GOAL OF THE EXERCISE: Would you mind restating all of the records word for word, skipping the pictures?

DATA PROVIDED:
--- START ---
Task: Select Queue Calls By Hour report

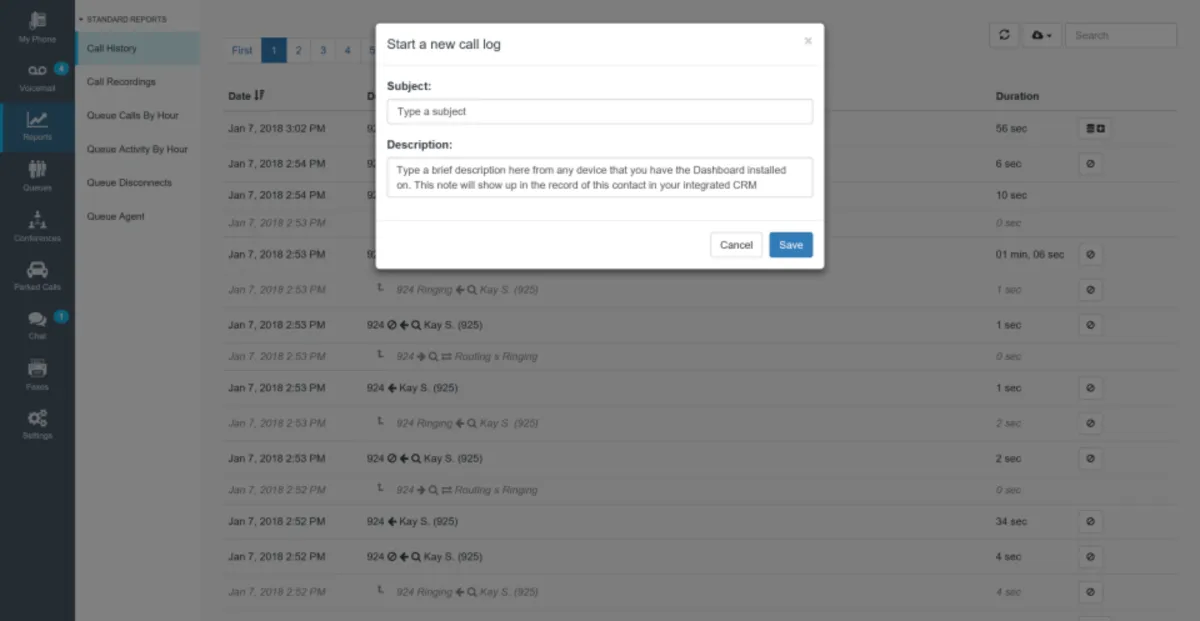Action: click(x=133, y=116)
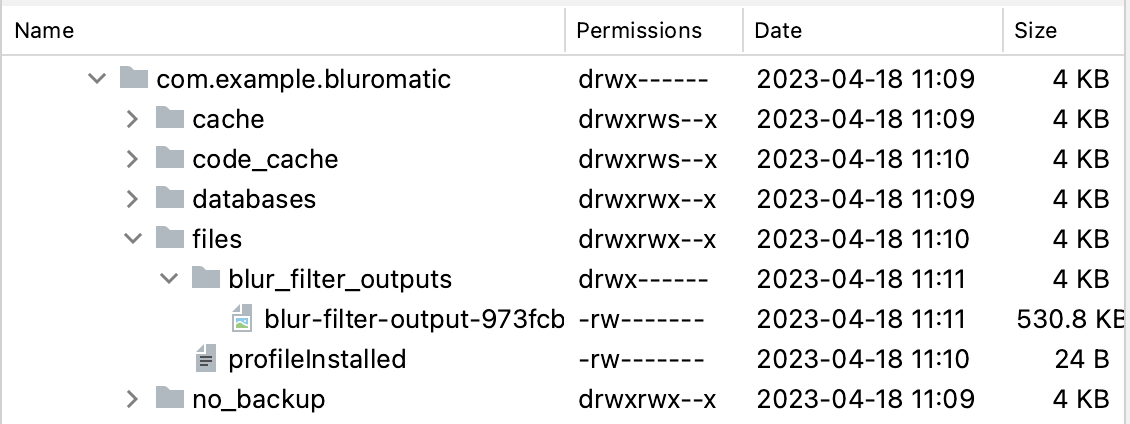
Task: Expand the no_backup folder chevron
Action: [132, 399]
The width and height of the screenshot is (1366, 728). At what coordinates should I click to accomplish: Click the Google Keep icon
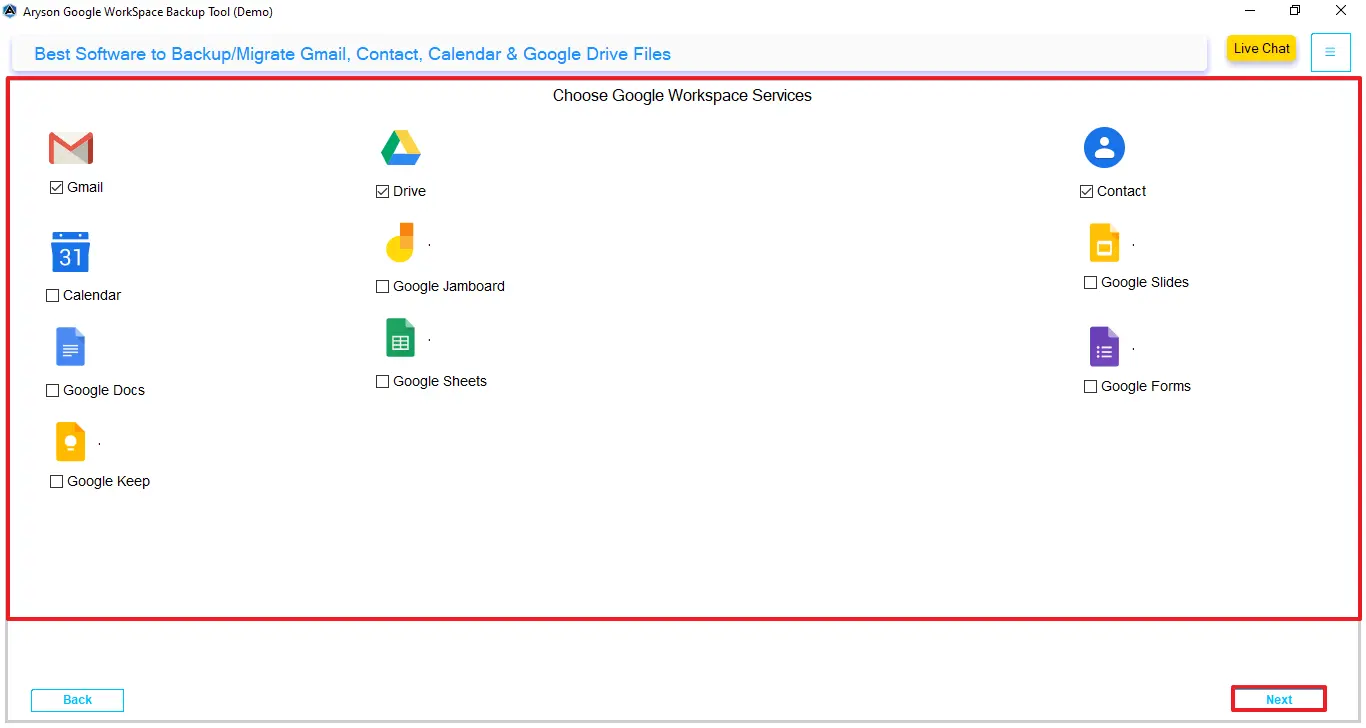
--- END ---
TASK RESULT:
Task: Select Queue Calls By Hour report

Action: click(x=133, y=116)
Task: Expand the no_backup folder chevron
Action: [132, 399]
The width and height of the screenshot is (1366, 728). At what coordinates should I click to accomplish: Click the Google Keep icon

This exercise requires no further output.